As reported in the Sep-Oct 2010 HEC report, path from SEECS to UET Taxila is seeing high round trip times.

Looking at the pingtable.pl data from SEECS to UETTaxila results for September and October one sees:

  • The monthly average RTTs are typically 100ms.
  • The min_RTTs are under 10ms.
  • The IPDV are typically quite large (> 20ms)
  • Also the unreachability is high measured to UETTAXILA from Pakistan
  • The losses from SEECS to UET Taxila are between 2.5% and 7%, which is high

Looking at the smokeping plot above, one sees min_rtts < 50ms and very large differences in min and max. If one looks in more detail especially at the region between Nov 18 and Dec 1 it is seen there is much variability. At nights the RTTs are low. This is typically when the load is low since people go to bed. Thus what we may be seeing is RTTs increasing as load goes up and some links in the path getting congested, heavy queuing ensues with attendant losses and extended RTTs.

We decided to look at the data in more detail using http://pinger.fnal.gov/cgi-bin/graph_pings.pl?src_regexp=monitor.niit.edu.pk&dest_regexp=pinger.uettaxila.edu.pk and with the file format of csv.
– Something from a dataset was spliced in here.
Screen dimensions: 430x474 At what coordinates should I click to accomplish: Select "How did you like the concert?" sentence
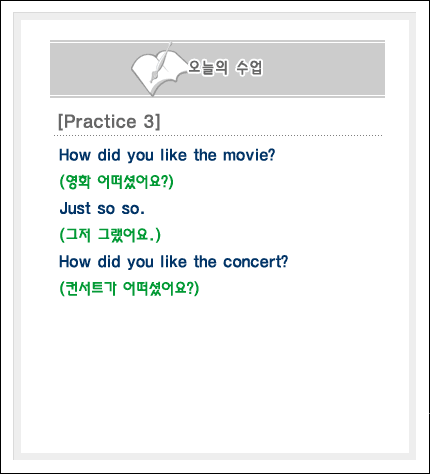173,262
The format of the CSV output is:

monitor.niit.edu.pk,pinger.uettaxila.edu.pk,100,10,10,60.117,86.823,138.175,3.4,22.6889,54.9,1,1602314766
i.e.
Mon-name,remote-name,ping_size,sent,rcvd,min_RTT,avg_RTT,max_RTT,min_IPV,IPDV,max_IPV,Dups,unix_time+10years(GMT)

This was imported into Excel, the Unix time converted to Excel time day using Excel=Unix/(60*60*24)+"1/1/1970"
and then we plotedt time of day versus average RTT, ipdv, max RTT. We also looked for correlations with day of the week. The results show little correlation with time of day or day of week.

This may be partially caused by the large bins being used by graph_pings.pl. To eliminate this we will look at the half hourly data gathered into files of the form:

 /nfs/slac/g/net/pinger/pingerdata/hep/data/monitor.niit.edu.pk/ping-2010-12-26.txt.gz

Still the most likely suggestion is congestion/queuing at some point along the path. The number of packets in a buffer that would cause queuing of 200ms depend on the link speeds. Assuming 1500 byte packets the number of packets is as follows

Link Mbits/s	Pkts queued up
1000		16,667
100		1,667
10		167
1		17

It would be interesting to know the speeds of the links. I would be most suspicious of the last mile at the UETTAXILA end. By the way if we know the link speed then we can estimate the buffer size, again assuming packet size.

The buffer size in the transmitter in Linux is defined by txqueuelen and this is typically set to 1000 packets.  To flush a buffer of 1000 packets each say 100Bytes long (typical packet size used by PingER) would take 800msec for a 1Mbit/sec link or 80ms for a 10Mbits/sec link. This assumes all packets to be flushed are the same size. The typical Internet packet size distribution is  tri-modal. Typically 80% of the traffic is TCP. There is a peak around 64 bytes for ACKs, a second peak around 570 bytes (for older stacks this was the limit) and a third peak at ~1530 bytes the maximum for most modern TCP stacks.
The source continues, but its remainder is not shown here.